Source repository: seadonggyun4/truthound-orchestration Upstream docs path: docs/airflow/operators.md Edit upstream page: Edit in orchestration

Airflow Operators

Airflow operators are the main execution boundary for Truthound in DAGs. They keep scheduling, retries, task IDs, and XCom behavior inside Airflow while delegating source normalization, engine resolution, and result semantics to the shared runtime.

DataQualityCheckOperator

Use DataQualityCheckOperator when a task should validate a dataset and either continue, warn, or fail based on the configured policy.

from truthound_airflow import DataQualityCheckOperator

check = DataQualityCheckOperator(
    task_id="quality_check",
    data_path="/opt/airflow/data/users.parquet",
    fail_on_error=True,
    rules=[
        {"column": "user_id", "type": "not_null"},
        {"column": "email", "type": "unique"},
    ],
)

Typical uses:

  • gate downstream tasks
  • publish structured validation results to XCom
  • wrap a connection-backed source in a first-class Airflow task
  • run Truthound auto-schema validation for a fast smoke check

DataQualityProfileOperator

Use DataQualityProfileOperator when the DAG needs descriptive profile output instead of strict pass/fail validation.

from truthound_airflow import DataQualityProfileOperator

profile = DataQualityProfileOperator(
    task_id="profile_users",
    data_path="/opt/airflow/data/users.parquet",
)

DataQualityLearnOperator

Use DataQualityLearnOperator when you need to infer a candidate rule set from baseline data.
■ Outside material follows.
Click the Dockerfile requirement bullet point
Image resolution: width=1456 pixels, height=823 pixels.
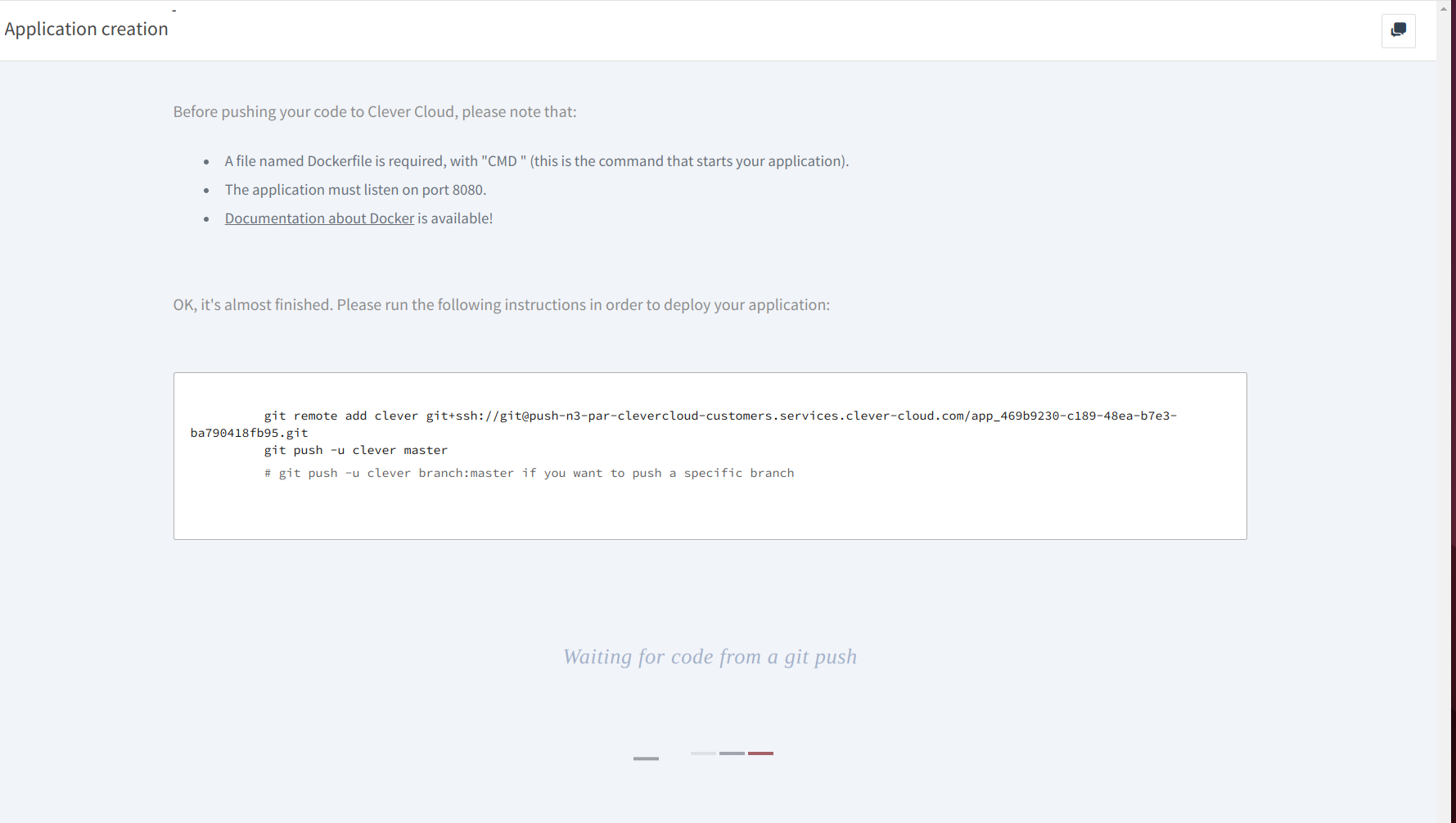point(536,160)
from truthound_airflow import DataQualityLearnOperator

learn = DataQualityLearnOperator(
    task_id="learn_users",
    data_path="/opt/airflow/data/baseline_users.parquet",
)

Common pattern:

  • baseline learn task
  • reviewed rule set
  • later DataQualityCheckOperator using the reviewed rules

DataQualityStreamOperator

Use DataQualityStreamOperator when the source is large or incremental enough that bounded-memory execution matters.

from truthound_airflow import DataQualityStreamOperator

stream_check = DataQualityStreamOperator(
    task_id="stream_users",
    data_path="/opt/airflow/data/users.parquet",
    rules=[{"column": "user_id", "type": "not_null"}],
)

Streaming support still depends on the selected engine capability. Use preflight when you need to validate that path explicitly.

Truthound-Specific Variants

TruthoundCheckOperator, TruthoundProfileOperator, and TruthoundLearnOperator exist for teams that want the Truthound-first path to be explicit in DAG code. Use them when that clarity is more valuable than host-neutral operator naming.

XCom Contract

Operators publish structured results that should be treated as shared runtime payloads with Airflow metadata around them. Downstream tasks should read documented result fields rather than inventing their own parser assumptions.

Configuration Guidance

Make behavior explicit when:

  • the source needs an Airflow connection
  • you want warning_threshold rather than a hard fail
  • parallel Truthound execution matters
  • you need to tune timeout behavior for long-running validation
  1. Use local paths first when onboarding.
  2. Move to hooks or connection-backed sources once the DAG path is proven.
  3. Push alerting and SLA logic into callbacks or downstream tasks rather than hand-parsing operator internals.